Sé una esposa excelente. En la Biblia se hace la pregunta, “Mujer virtuosa, ¿quién la hallará? Luego afirma, “Porque su estima sobrepasa largamente a la de las piedras preciosas. El corazón de su marido está en ella confiado…” (Proverbios 31:9-10). La palabra virtuosa nos habla de alguien de fuerza y habilidad. Leyendo el resto de Proverbios 31, aprenderás cuáles son las características que le constituyen una mujer de fuerza y sustancia, y cómo estas características afectan su matrimonio. Nota que el rey Lemuel reconoce que “su estima sobrepasa largamente a la de las piedras preciosas”. La palabra estima signifca que sería increíblemente elevado el salario que tendría que pagar a una mujer semejante: “sobrepasa largamente a…las piedras preciosas”. Así es que la Biblia nos indica que la esposa de excelencia no es nada inferior, sino absolutamente indispensable. ¡Ella vale más de lo que su marido gana!

La esposa Virtuosa

La fuerza de una esposa virtuosa se revela no sólo en su carácter; también en su servicio a los demás. Ella es muy competente y trabajadora en los asuntos de su hogar, de manera que el corazón de su marido confía tranquilamente en las decisiones que ella toma. Sus acciones demuestran la sabiduría divina, y su verdadera bondad se refleja en las decisiones que ella toma. Todo esto logra que gane la estimación y alabanza de su marido y de sus hijos. Esta es la vocación de esposa que Dios te ha dado. Pero, ¿qué produce este carácter, esta fuerza, esta excelencia en tu vida? La respuesta se encuentra al final de Proverbios 31, donde el rey Lemuel declara, “Engañosa es la gracia, y vana la hermosura; la mujer que teme a Jehová, ésa será alabada” (Proverbios 31:30). De ahí viene la fuerza de carácter: su reverencia y temor de Dios. El temor de Dios es un requisito para que cualquiera esposa llegue a tener el carácter que le ayudará a vivir una vida que agrada a Dios. El temor de Jehová es lo que nos motiva a “aborrecer el mal” y “perfeccionar la santidad” en nuestra vida (Proverbios 8:13; 2 Corintios 7:1).

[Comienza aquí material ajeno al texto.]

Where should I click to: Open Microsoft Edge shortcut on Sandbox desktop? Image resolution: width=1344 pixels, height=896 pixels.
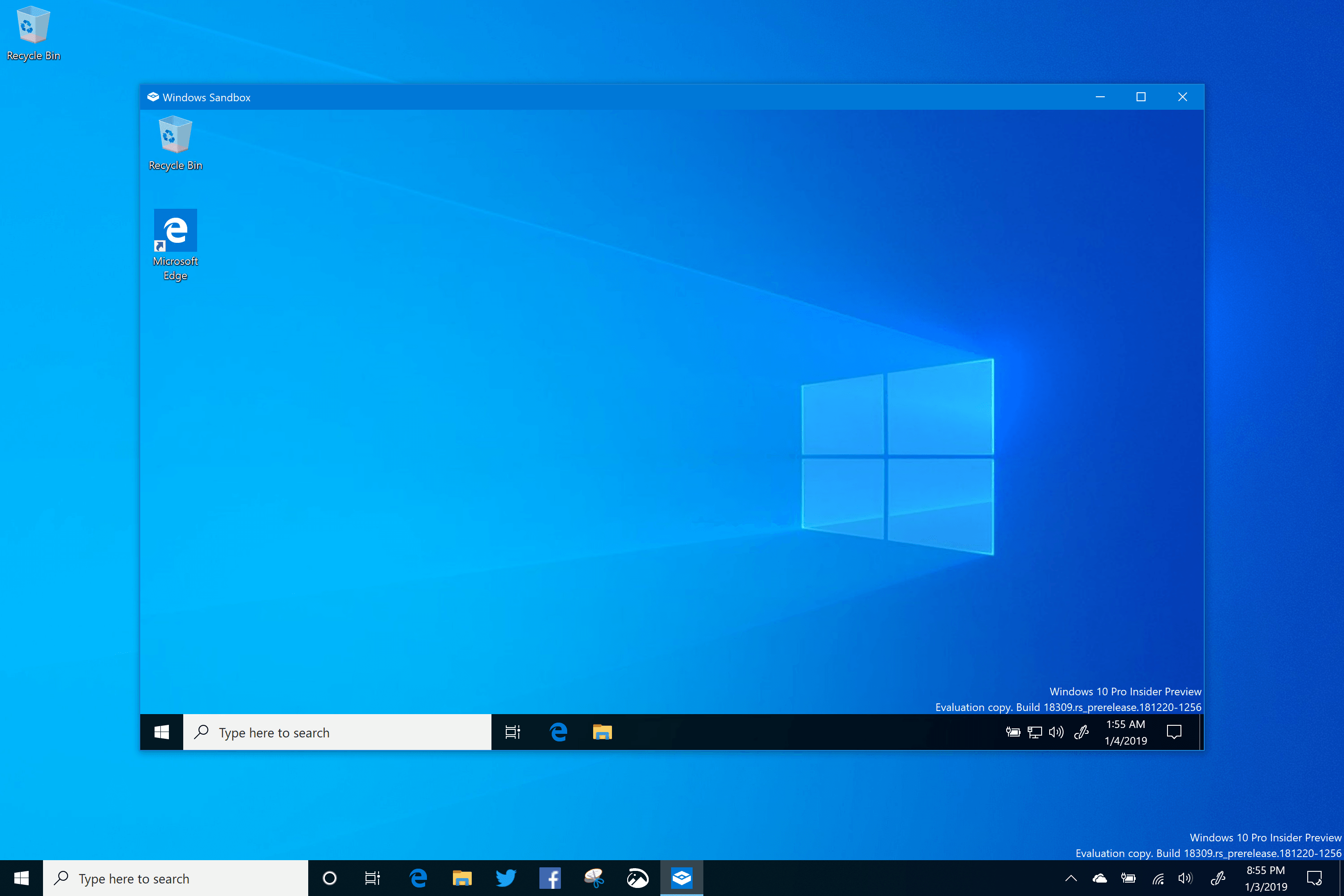(176, 231)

¿Quieres ser una esposa virtuosa? Si tu respuesta es “sí”, entonces necesitas entregar tu vida entera a Cristo, y pedirle que él te llene de esa actitud reverente y temerosa de Dios. Pídele a Dios que te dé un aborrecimiento por el mal o el hábito malo que te cautiva en este momento. Comienza a seguir a Dios, buscándole diariamente en su Palabra, y pidiéndole verdadera santidad de corazón. Haciendo esto, comenzarán a manifestarse la fuerza de carácter y la excelencia que deseas, y cambiarán tu vida.